Exercise task - Reproduce the part of the listing that opens with the line containing "The width and height of the screenshot is (866, 572)." and closes with the line containing "[x=1463, y=358]", copying every line in between without any change.

------------------------------------------------

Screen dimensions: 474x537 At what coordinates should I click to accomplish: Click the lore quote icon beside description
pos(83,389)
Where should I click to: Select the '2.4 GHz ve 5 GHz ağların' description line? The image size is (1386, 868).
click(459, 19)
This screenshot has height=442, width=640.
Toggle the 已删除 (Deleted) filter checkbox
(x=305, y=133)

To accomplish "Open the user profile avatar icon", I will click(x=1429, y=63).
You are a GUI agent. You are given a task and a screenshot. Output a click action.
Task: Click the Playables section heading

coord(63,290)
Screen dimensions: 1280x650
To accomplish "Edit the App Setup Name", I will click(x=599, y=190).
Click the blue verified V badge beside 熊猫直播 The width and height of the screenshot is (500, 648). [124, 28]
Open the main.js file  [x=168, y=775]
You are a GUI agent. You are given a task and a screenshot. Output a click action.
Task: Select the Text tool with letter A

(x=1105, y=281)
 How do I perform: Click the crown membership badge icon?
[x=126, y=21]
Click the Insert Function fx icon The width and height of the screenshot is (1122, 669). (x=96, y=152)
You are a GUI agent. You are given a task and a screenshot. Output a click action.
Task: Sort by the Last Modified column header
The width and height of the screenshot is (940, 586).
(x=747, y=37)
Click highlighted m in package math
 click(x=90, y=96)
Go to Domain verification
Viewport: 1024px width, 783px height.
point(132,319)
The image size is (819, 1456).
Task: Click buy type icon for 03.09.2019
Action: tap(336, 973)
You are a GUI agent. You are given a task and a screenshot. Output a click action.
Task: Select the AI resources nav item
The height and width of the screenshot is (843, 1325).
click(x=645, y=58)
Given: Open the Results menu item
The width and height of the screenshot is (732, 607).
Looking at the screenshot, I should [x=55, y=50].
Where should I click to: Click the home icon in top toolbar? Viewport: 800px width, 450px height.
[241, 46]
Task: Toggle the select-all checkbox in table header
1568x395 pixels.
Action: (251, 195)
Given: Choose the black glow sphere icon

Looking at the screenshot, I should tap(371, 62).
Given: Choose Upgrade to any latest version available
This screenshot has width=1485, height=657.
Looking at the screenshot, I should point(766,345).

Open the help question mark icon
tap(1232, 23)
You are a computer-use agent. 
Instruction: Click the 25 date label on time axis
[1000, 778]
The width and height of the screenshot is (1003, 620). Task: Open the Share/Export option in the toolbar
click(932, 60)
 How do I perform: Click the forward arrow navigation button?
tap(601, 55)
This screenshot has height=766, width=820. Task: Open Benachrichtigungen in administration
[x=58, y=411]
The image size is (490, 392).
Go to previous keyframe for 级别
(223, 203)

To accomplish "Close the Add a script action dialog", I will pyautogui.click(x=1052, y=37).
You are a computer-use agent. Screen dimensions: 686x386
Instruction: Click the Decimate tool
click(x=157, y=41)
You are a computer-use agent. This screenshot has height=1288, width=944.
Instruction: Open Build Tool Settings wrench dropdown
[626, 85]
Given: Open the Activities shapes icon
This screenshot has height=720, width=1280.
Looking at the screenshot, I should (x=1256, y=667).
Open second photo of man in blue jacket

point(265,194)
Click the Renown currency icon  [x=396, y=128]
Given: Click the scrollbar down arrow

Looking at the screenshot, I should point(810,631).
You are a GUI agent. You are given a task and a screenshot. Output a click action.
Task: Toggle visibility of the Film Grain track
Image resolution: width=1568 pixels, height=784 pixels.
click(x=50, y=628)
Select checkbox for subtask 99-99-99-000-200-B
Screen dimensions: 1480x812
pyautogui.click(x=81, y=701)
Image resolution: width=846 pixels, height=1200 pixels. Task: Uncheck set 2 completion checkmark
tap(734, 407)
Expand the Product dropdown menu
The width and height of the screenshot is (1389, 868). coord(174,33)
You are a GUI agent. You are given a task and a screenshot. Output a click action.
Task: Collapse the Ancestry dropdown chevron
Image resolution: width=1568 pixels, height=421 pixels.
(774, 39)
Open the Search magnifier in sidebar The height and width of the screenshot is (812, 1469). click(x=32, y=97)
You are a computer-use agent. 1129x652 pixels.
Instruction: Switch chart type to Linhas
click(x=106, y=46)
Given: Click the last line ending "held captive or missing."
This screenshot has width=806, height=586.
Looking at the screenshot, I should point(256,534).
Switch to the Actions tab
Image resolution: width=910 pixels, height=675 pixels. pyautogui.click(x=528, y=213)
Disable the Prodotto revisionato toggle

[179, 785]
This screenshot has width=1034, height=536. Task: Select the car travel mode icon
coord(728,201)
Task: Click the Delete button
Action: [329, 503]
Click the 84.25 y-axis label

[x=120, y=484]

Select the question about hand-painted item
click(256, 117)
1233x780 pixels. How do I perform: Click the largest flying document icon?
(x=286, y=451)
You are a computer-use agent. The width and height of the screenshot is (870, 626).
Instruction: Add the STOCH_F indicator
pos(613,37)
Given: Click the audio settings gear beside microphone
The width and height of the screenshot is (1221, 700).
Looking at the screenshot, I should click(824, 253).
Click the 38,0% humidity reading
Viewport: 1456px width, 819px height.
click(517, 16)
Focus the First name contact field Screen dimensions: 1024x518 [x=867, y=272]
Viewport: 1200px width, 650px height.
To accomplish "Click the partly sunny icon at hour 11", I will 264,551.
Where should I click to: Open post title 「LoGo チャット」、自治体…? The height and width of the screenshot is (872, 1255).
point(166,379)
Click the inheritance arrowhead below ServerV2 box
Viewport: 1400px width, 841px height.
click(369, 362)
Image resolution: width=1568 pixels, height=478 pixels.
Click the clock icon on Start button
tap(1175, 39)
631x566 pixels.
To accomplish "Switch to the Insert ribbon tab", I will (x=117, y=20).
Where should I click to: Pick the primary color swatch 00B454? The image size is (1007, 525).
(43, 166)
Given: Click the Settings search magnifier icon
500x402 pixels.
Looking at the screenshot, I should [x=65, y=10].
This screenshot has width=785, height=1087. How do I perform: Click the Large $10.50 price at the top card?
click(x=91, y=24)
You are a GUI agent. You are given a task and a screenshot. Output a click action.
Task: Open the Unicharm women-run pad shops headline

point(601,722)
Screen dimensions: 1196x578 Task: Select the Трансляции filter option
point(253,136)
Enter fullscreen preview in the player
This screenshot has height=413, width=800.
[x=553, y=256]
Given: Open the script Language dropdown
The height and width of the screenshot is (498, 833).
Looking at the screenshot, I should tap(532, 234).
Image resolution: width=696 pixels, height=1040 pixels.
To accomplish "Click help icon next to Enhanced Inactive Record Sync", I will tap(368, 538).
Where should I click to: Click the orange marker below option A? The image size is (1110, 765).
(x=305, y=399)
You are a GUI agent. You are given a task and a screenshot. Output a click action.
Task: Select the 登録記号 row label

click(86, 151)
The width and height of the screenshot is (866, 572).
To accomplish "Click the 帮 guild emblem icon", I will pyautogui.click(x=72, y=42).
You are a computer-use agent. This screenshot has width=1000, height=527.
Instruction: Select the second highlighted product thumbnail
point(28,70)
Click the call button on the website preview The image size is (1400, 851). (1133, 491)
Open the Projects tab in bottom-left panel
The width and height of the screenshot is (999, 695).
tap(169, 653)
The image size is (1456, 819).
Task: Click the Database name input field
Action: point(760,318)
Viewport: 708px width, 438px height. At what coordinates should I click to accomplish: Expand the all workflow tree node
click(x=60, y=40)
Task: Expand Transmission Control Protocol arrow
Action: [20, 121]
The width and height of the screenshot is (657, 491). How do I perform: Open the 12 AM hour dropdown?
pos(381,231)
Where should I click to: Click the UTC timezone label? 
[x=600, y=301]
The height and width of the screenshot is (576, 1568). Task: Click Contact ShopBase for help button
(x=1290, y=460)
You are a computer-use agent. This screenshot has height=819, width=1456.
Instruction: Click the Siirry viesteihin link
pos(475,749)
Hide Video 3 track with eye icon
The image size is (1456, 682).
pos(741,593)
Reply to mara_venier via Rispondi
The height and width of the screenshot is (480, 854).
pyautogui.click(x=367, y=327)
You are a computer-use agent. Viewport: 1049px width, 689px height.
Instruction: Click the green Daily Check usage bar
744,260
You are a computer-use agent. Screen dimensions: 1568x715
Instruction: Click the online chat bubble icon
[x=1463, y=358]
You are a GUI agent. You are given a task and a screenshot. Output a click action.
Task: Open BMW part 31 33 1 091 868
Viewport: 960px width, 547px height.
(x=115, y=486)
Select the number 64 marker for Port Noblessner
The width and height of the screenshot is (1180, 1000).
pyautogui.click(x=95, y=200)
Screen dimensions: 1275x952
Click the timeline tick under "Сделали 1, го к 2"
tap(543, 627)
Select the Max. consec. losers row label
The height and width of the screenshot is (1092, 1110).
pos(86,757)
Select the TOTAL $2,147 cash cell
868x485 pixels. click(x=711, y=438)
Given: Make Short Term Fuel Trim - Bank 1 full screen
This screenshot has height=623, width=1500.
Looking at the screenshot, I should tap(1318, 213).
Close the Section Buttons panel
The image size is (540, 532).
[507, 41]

------------------------------------------------

Result of this exercise -
The width and height of the screenshot is (866, 572).
To accomplish "Click the 帮 guild emblem icon", I will pyautogui.click(x=72, y=42).
You are a computer-use agent. This screenshot has width=1000, height=527.
Instruction: Select the second highlighted product thumbnail
point(28,70)
Click the call button on the website preview The image size is (1400, 851). (1133, 491)
Open the Projects tab in bottom-left panel
The width and height of the screenshot is (999, 695).
tap(169, 653)
The image size is (1456, 819).
Task: Click the Database name input field
Action: point(760,318)
Viewport: 708px width, 438px height. At what coordinates should I click to accomplish: Expand the all workflow tree node
click(x=60, y=40)
Task: Expand Transmission Control Protocol arrow
Action: [20, 121]
The width and height of the screenshot is (657, 491). How do I perform: Open the 12 AM hour dropdown?
pos(381,231)
Where should I click to: Click the UTC timezone label? 
[x=600, y=301]
The height and width of the screenshot is (576, 1568). Task: Click Contact ShopBase for help button
(x=1290, y=460)
You are a computer-use agent. This screenshot has height=819, width=1456.
Instruction: Click the Siirry viesteihin link
pos(475,749)
Hide Video 3 track with eye icon
The image size is (1456, 682).
pos(741,593)
Reply to mara_venier via Rispondi
The height and width of the screenshot is (480, 854).
pyautogui.click(x=367, y=327)
You are a computer-use agent. Viewport: 1049px width, 689px height.
Instruction: Click the green Daily Check usage bar
744,260
You are a computer-use agent. Screen dimensions: 1568x715
Instruction: Click the online chat bubble icon
[x=1463, y=358]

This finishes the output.